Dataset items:
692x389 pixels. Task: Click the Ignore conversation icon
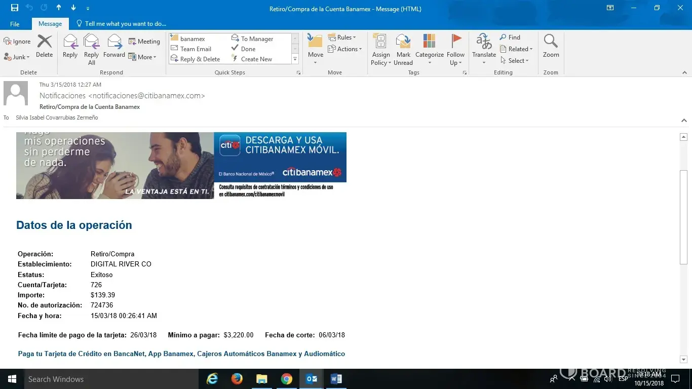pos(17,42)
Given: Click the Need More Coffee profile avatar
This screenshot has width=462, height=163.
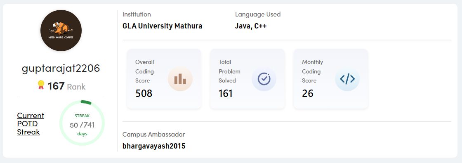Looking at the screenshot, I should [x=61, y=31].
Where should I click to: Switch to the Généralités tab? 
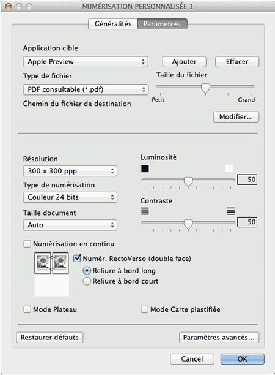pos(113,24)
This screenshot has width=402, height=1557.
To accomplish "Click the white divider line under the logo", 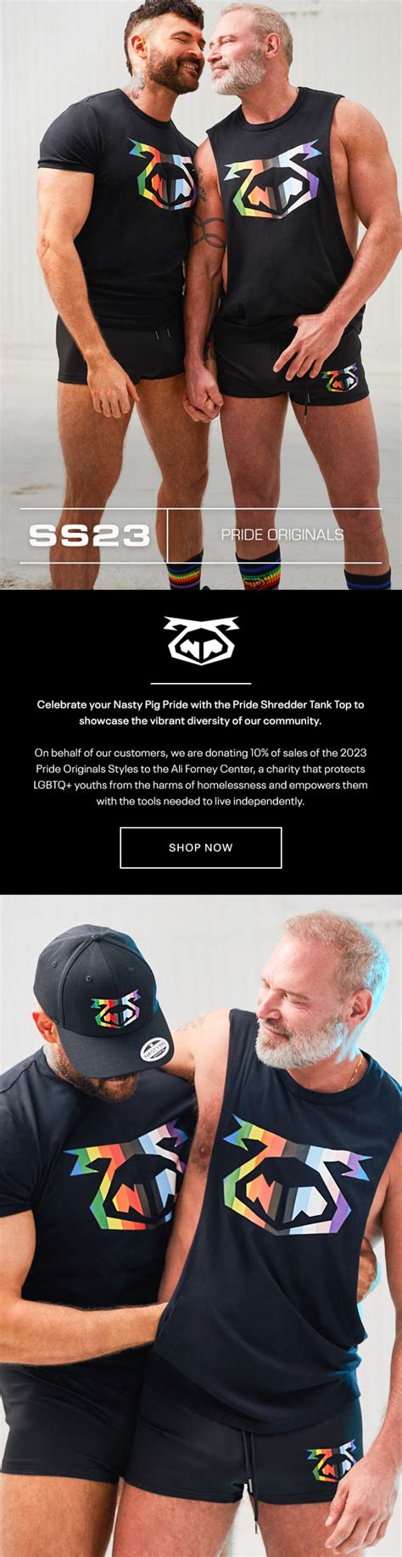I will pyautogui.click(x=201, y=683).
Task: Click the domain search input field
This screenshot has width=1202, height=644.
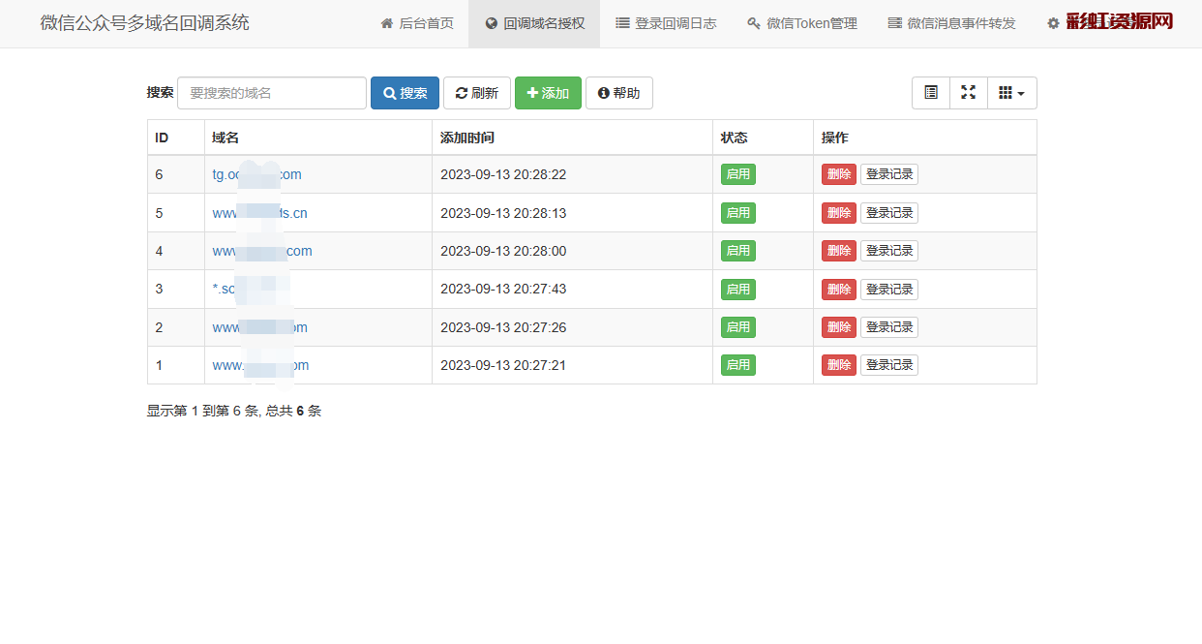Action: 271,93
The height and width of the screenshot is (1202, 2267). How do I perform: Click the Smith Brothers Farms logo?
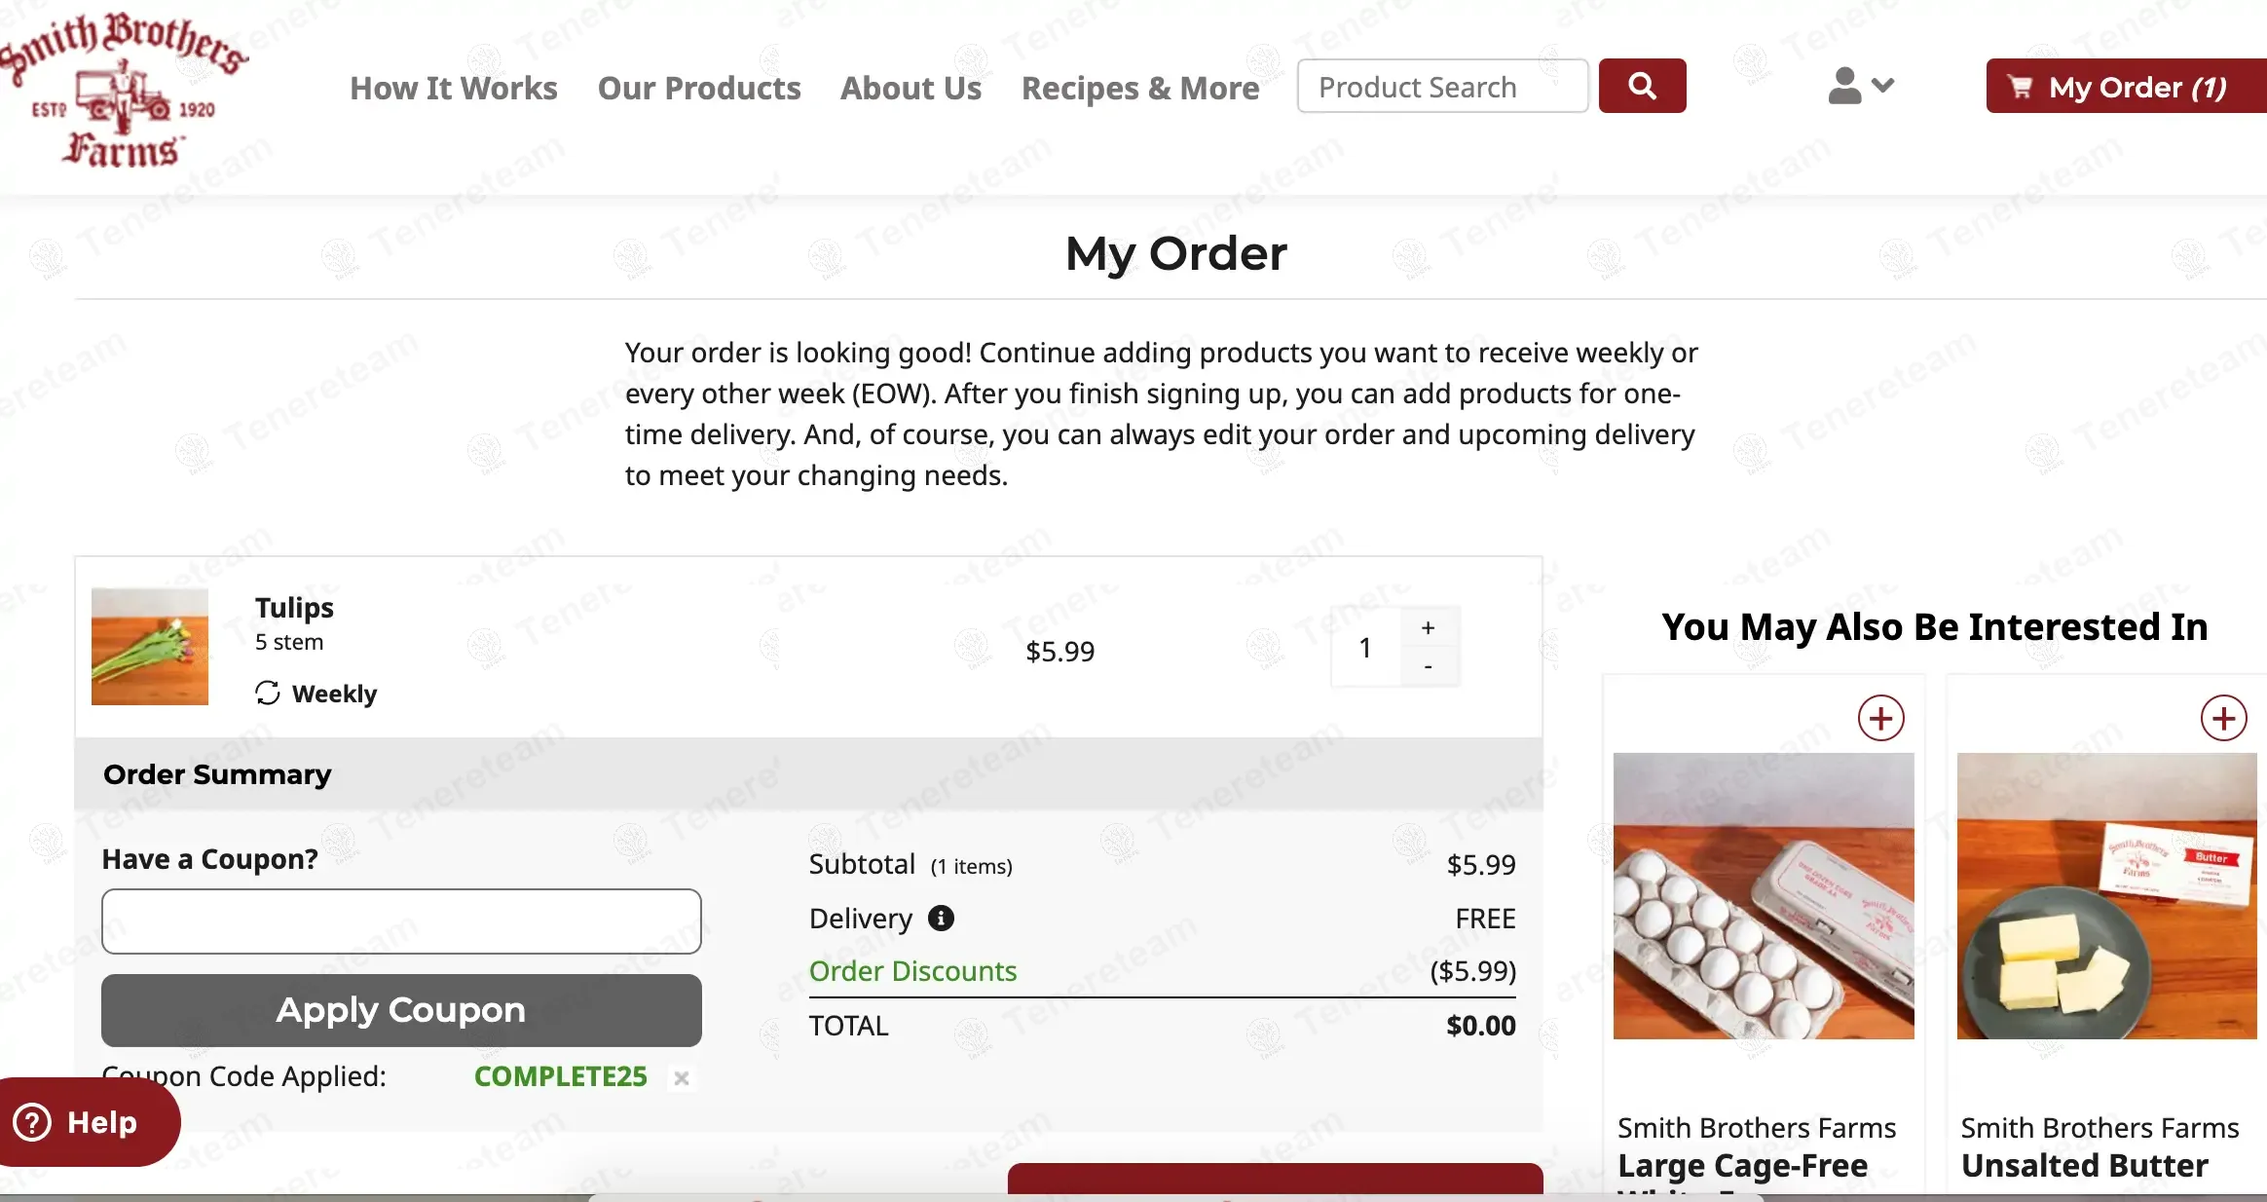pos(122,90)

...

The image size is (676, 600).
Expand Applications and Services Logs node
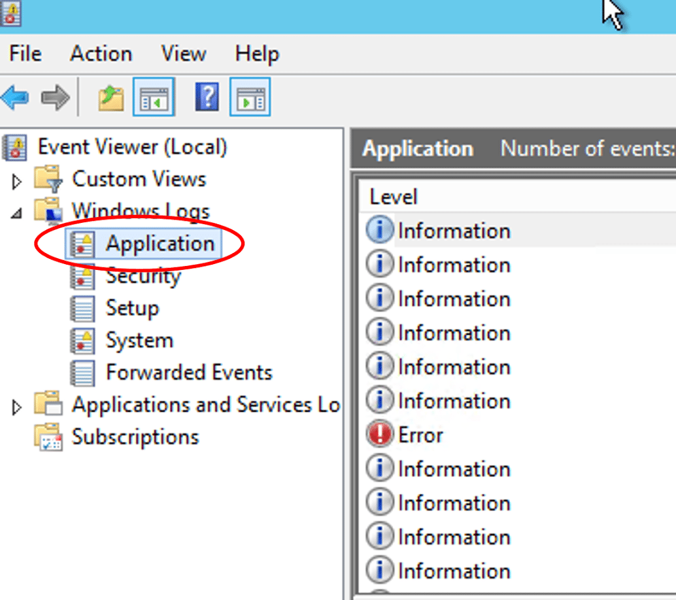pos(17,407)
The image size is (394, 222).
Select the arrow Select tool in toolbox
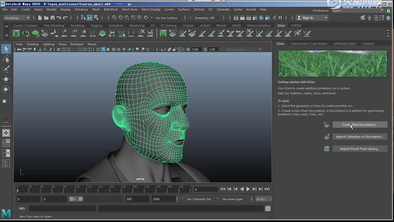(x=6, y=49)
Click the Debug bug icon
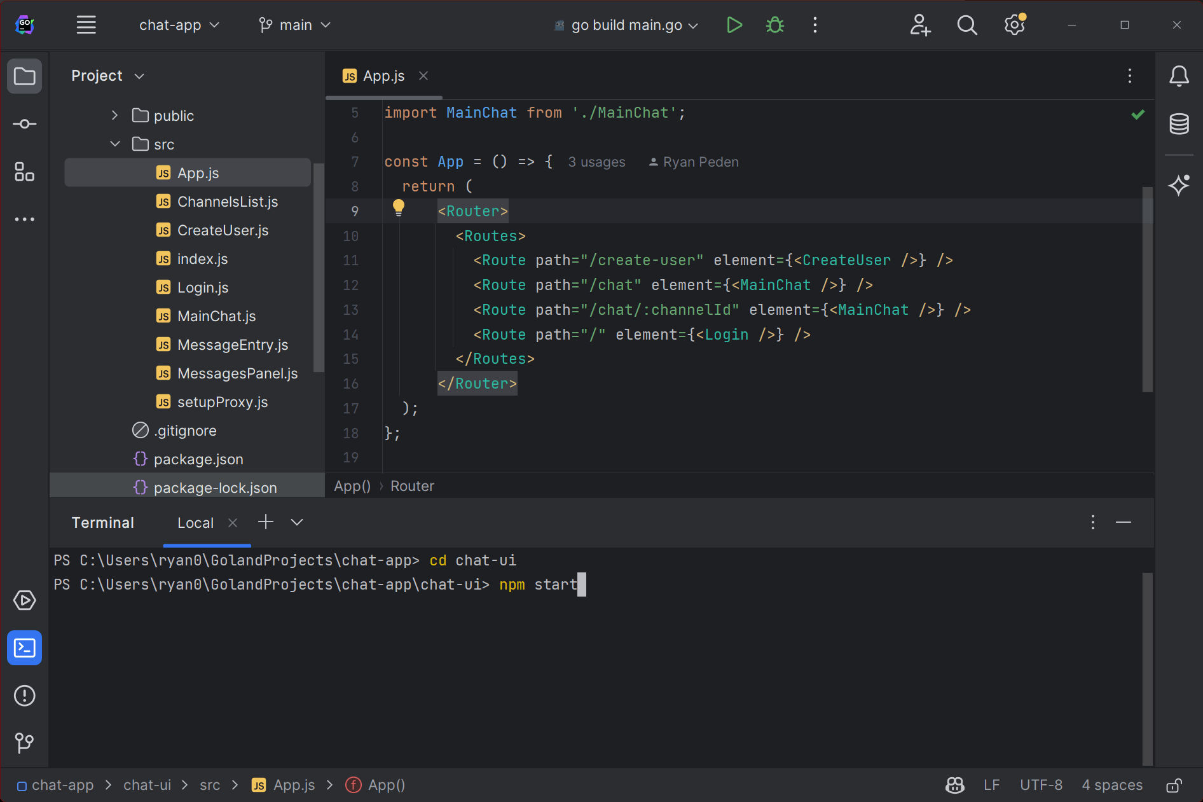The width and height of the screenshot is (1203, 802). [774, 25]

__Requirement__. Each line holding the word "size" must be copied from the data.

__Solution for this problem__.
The image size is (676, 600).
The image size is (394, 222).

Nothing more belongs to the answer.